▶ _Instructions to follow_
Set down exactly the lines below between the line holding "680x499 pixels. At" and the line holding "This screenshot has height=510, width=1568.", inclusive; no other line belongs in the answer.

▶ _Task material_
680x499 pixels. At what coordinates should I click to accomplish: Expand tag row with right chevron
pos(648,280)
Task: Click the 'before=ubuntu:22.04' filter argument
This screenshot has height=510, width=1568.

---

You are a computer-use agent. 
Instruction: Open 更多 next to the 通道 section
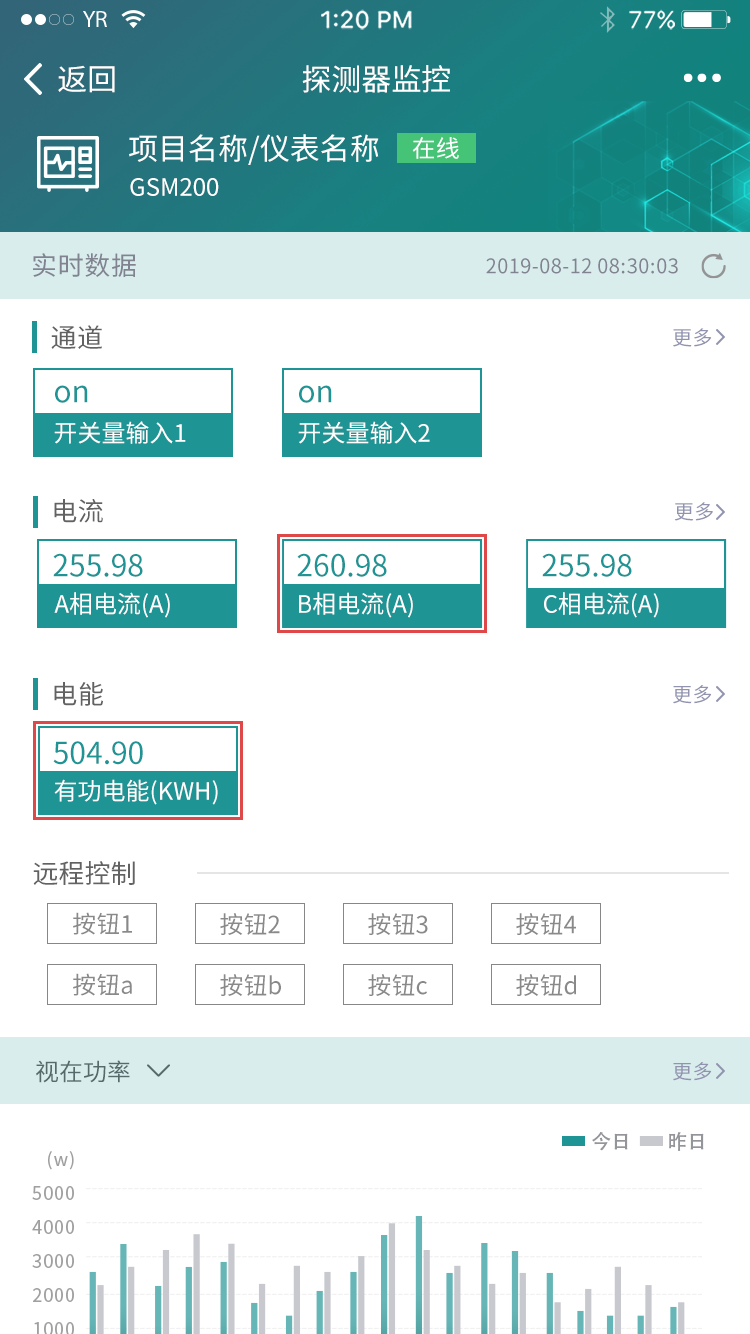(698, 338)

▶ _Response below_
680x499 pixels. At what coordinates should I click to accomplish: Expand tag row with right chevron
pos(648,280)
Task: Click the 'before=ubuntu:22.04' filter argument
This screenshot has height=510, width=1568.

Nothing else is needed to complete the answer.